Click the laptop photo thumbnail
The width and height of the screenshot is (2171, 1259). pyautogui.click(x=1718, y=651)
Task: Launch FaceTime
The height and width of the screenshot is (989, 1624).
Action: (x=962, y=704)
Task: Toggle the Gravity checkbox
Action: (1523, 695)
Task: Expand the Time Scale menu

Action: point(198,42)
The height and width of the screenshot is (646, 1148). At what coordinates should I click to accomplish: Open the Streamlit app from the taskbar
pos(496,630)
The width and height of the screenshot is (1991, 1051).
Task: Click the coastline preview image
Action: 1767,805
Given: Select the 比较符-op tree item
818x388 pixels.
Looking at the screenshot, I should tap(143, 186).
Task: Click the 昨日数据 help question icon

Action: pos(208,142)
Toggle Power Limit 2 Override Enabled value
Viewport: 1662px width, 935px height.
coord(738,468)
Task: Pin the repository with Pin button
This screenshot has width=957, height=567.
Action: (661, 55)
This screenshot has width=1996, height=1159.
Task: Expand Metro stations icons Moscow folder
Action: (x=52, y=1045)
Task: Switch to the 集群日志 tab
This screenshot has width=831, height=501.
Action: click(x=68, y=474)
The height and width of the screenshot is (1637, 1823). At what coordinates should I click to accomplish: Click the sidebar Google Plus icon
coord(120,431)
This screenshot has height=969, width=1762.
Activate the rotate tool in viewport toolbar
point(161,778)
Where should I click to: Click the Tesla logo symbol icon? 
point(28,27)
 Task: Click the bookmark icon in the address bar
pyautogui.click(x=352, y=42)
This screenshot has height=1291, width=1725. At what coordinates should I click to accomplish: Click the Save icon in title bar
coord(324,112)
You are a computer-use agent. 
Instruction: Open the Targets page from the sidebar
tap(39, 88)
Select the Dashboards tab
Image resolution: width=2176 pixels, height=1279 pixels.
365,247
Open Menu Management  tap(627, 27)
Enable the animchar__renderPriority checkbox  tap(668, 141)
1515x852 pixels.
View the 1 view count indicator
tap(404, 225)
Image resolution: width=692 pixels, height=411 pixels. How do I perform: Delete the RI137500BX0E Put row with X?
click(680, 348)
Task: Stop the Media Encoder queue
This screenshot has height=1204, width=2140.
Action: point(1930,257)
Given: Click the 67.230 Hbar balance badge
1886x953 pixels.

» Problem to solve:
Every line of the entries above that contains the word "Select" must be tallied, and the number alone reported.

» Answer space:
2